The last “Oldsmobiles” and “Pontiacs” were Chevys, differing only in color and price, with a few minor trim/cosmetic embellishments. And the same for the final run of “Plymouths,” which differed even less from Dodges – even to the extent, in the case of the Neon, of having the exact same name.
It didn’t sell.
Well, what happens when everyone is trying to sell the same thing – an electric whatever-it-is – under different labels? What will be the difference between, say, the forthcoming electric “Camaro” crossover SUV and the “Ford” Mach e, so-called “Mustang”? Both being what they are named to the same extent that an Impossible Whopper is a burger.

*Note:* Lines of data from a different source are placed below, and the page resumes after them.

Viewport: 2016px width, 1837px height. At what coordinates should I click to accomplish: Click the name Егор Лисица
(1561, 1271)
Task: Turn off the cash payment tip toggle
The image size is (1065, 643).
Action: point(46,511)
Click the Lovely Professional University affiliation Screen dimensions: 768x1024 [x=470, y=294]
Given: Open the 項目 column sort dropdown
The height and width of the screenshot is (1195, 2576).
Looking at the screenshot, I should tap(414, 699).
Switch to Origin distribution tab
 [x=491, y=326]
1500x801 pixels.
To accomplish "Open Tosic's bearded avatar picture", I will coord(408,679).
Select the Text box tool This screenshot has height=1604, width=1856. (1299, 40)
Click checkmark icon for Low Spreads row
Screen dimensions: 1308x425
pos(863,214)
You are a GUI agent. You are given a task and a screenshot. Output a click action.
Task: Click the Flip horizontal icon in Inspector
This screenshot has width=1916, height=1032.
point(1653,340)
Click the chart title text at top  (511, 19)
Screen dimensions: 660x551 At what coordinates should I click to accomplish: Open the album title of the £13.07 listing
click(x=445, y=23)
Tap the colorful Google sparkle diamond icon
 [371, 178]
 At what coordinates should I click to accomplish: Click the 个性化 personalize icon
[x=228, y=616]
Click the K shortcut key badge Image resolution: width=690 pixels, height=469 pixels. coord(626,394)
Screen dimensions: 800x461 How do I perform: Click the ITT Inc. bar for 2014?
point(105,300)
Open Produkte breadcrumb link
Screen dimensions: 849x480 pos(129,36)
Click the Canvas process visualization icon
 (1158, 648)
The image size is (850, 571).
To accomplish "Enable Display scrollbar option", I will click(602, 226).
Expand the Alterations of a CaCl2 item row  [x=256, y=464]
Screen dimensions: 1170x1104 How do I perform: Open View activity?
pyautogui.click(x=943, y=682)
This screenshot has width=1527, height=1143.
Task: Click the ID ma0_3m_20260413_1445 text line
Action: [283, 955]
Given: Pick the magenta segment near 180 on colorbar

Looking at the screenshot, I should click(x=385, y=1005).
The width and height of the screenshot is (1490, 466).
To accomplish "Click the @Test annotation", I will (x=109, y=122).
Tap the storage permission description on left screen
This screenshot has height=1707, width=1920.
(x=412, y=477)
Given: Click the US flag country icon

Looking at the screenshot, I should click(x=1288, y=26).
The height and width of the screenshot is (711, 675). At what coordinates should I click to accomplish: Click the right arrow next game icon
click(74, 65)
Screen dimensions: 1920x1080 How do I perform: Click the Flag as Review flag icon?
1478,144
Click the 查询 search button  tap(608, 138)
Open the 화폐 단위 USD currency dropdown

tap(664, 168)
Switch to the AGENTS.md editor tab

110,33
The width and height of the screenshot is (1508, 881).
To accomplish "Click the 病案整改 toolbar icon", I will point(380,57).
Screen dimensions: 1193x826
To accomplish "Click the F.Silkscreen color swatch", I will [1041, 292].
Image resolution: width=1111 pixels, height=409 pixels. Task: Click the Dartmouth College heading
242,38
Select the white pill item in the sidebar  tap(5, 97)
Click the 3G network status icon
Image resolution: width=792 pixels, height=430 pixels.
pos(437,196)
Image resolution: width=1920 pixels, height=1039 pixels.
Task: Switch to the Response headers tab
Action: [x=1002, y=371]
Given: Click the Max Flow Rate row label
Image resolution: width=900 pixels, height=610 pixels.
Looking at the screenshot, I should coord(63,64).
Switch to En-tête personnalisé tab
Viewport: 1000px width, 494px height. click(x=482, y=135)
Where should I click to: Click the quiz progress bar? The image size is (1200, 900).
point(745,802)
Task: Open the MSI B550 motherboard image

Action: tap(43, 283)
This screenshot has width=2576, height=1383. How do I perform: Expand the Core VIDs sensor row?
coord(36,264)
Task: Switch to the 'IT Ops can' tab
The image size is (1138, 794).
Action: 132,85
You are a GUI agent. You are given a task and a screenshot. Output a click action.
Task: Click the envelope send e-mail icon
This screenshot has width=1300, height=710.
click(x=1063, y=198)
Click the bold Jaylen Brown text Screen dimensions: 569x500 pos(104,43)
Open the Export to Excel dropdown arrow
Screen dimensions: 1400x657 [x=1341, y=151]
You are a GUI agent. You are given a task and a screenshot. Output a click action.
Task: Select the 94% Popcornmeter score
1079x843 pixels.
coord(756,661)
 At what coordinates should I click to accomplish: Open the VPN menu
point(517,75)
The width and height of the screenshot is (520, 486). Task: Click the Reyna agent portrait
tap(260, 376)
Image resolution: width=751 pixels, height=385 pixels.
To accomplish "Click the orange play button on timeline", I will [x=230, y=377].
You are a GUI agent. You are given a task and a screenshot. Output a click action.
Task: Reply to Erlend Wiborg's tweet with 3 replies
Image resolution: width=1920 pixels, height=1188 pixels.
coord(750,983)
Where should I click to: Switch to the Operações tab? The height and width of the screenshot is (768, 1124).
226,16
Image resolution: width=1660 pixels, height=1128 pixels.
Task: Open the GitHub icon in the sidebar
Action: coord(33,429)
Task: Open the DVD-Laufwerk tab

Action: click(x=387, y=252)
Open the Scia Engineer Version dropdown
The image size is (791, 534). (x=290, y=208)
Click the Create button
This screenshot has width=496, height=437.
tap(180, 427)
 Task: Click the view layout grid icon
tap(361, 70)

Then again, maybe they will sell – to people who do want an appliance. Fifty years of effort toward that end has achieved its intended purpose. Over that span of time, cars have been systematically shorn of most of what once made them interesting and so desirable as opposed to merely useful.
An appliance is useful. A Lotus 7 is less so – but far more interesting and so, much more desirable. The latter is a thing valued by people who like to drive because they like cars. It is, for them, about much more than just getting from one point to another point (which, interestingly enough, electric vehicles are not especially good at, even as transportation appliances). Such people drive without having anywhere to go specifically. It is about the drive, itself.
It is even more so for people who ride motorcycles. It is in fact the main point of the thing. Motorcycles being less adept at being appliances, by definition. Most don’t carry much – including passengers. They expose the rider to the weather. They require more of the rider, who cannot ride unless he knows how to shift – the latter a thing all-but-eliminated from cars, even “sporty” ones. The Chevy Corvette, for instance, is now automatic-only, rendering it a very fast appliance. An electrified one is in the hopper, which will complete the transition.
But the transition lags with regard to motorcycles – thank God – probably because of the fact that to ride, you do still need to know how to shift. The near-ubiquity of the automatic transmission – in cars – is more than any other single thing the reason for the transitioning of them into appliances. At least two generations have learned to “drive” – if you can call it that – without ever having learned how to shift. This, in turn, accelerated the transition to almost-automatic-only new cars and to cars as appliances, on the verge of becoming moving versions of the stove in your kitchen, the dryer in your laundry room or the cell phone in your pocket.
Motorcycles are nothing like that – yet – because motorcycle people do not want that. They want to shift for themselves and – thank God – all of them know how. Because they have to know how. You cannot ride a motorcycle without knowing how. And the reason for that – the saving grace, as it were – has to do with the handsome fact that motorcycles (even big Harleys) get good gas mileage, which has thus far immunized them from having to become appliances, like cars, in order to “comply” with federal fuel efficiency mandates. The latter being almost entirely responsible for the automatic-only’ing of most new cars.
That has created a different kind of feedback loop. One that kicks an Impossible Whopper on wheels such as the LiveWire to the curb, where it belongs.
And where – with any luck – it will remain.